#### SUPPLIED RECORDS

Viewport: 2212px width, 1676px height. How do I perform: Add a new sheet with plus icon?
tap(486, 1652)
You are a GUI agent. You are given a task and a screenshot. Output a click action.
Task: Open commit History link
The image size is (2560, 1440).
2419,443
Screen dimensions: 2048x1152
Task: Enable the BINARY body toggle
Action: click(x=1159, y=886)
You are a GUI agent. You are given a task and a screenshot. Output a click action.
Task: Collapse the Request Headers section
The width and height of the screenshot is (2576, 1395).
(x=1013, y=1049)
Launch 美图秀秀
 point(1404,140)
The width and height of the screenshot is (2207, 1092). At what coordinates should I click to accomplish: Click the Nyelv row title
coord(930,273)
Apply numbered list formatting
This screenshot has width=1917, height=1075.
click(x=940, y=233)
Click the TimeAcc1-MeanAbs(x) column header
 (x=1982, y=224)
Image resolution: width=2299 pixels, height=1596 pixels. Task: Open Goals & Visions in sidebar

########

**DESCRIPTION OF THE TASK**
Repeat exactly, and only, the lines from the line containing "The width and height of the screenshot is (2576, 1395)." through the last line of the records above, both included.

**EXERCISE ANSWER**
The width and height of the screenshot is (2576, 1395).
(x=1013, y=1049)
Launch 美图秀秀
 point(1404,140)
The width and height of the screenshot is (2207, 1092). At what coordinates should I click to accomplish: Click the Nyelv row title
coord(930,273)
Apply numbered list formatting
This screenshot has width=1917, height=1075.
click(x=940, y=233)
Click the TimeAcc1-MeanAbs(x) column header
 (x=1982, y=224)
Image resolution: width=2299 pixels, height=1596 pixels. Task: Open Goals & Visions in sidebar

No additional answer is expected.